Turritopsis Nutrícula, la medusa que conoce el secreto de la inmortalidad
Una pequeña medusa de apenas medio centímetro de longitud, la Turritopsis Nutrícula, tiene una característica que la hace única en el reino animal: es inmortal. No muere tras alcanzar su estado adulto, sino que es capaz de regresar a su forma juvenil y repetir su ciclo vital hasta alcanzar una segunda madurez, y una tercera, y una cuarta, y así sucesivamente, hasta un número infinito.
Los investigadores estiman que la hidromedusa ha descubierto, a lo largo de su evolución, la manera de modificar sus células una vez que éstas se han diferenciado y de hacerlas retroceder a fases anteriores a su especialización. Este fenómeno se denomina transdiferenciación, y se puede ver cuando un órgano dañado regenera sus tejidos, por ejemplo. Pero para la Turritopsis Nutrícula es un proceso normal de su vida.
Se conoce su existencia desde hace más de diez años, a partir de cuando ha sido sometida a análisis genéticos y biológicos de todo tipo. En pruebas de laboratorio, el cien por ciento de los ejemplares analizados han madurado y vuelto a la juventud decenas de veces, sin perder ni una sola de sus características o capacidades. Es así que los investigadores concluyeron que la muerte orgánica es imposible en esta especie.

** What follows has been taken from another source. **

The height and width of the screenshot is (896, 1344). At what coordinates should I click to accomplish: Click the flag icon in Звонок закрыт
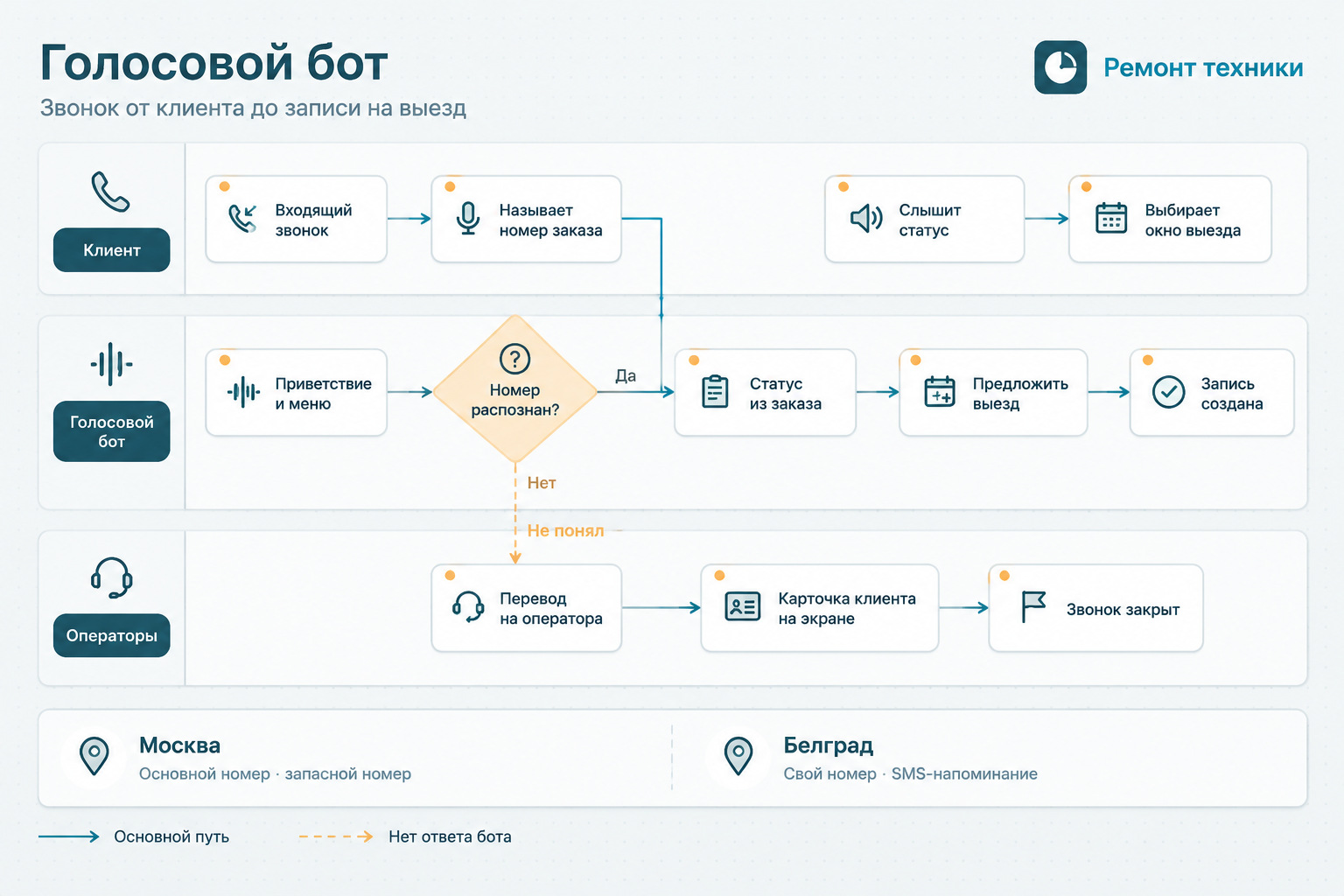tap(1033, 606)
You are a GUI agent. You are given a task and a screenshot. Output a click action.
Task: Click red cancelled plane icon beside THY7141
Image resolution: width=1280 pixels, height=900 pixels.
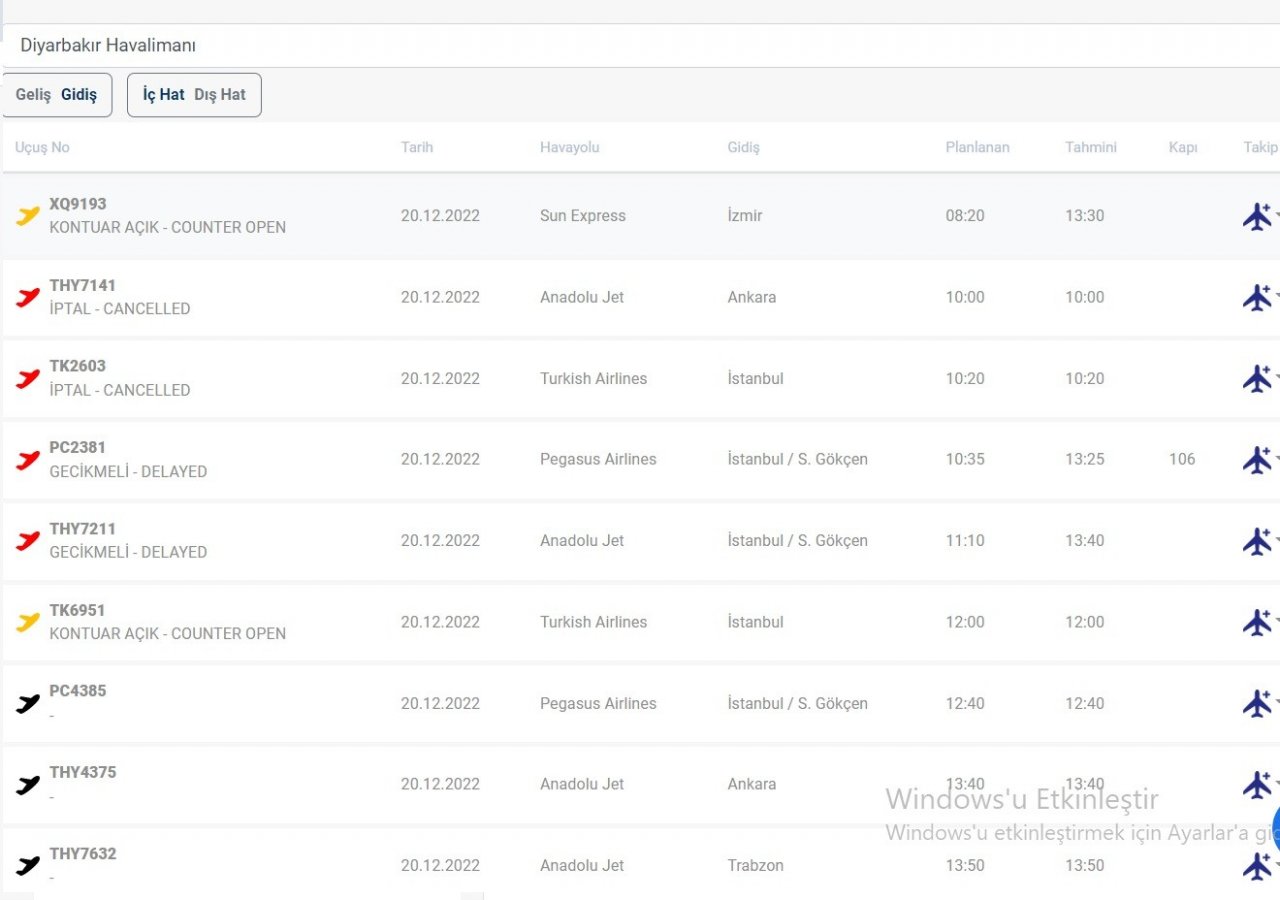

La novedad la ha dado recientemente la bióloga Maria Pía Miglietta, de la Pennsylvania State University, que a causa de una serie de análisis genéticos se dio cuenta de que la especie -originaria de los mares del Caribe- se había extendido a prácticamente todos los océanos del planeta. La científica comparó el ADN mitocondrial de ejemplares recogidos en Florida y Panamá con otros procedentes de diversos lugares del mundo, recolectados en investigaciones anteriores.
La bióloga se encontró con la sorpresa de que determinadas secuencias genéticas se repetían en ejemplares obtenidos desde Panamá hasta Japón. En quince de ellos, procedentes de ambos países y de las costas españolas e italianas, las secuencias eran idénticas. La existencia de este patrón implica una extraordinaria facilidad de movimiento, que los investigadores vinculan -al igual que en otras especies marinas invasoras- con las bodegas y los tanques de los barcos que navegan por esas aguas.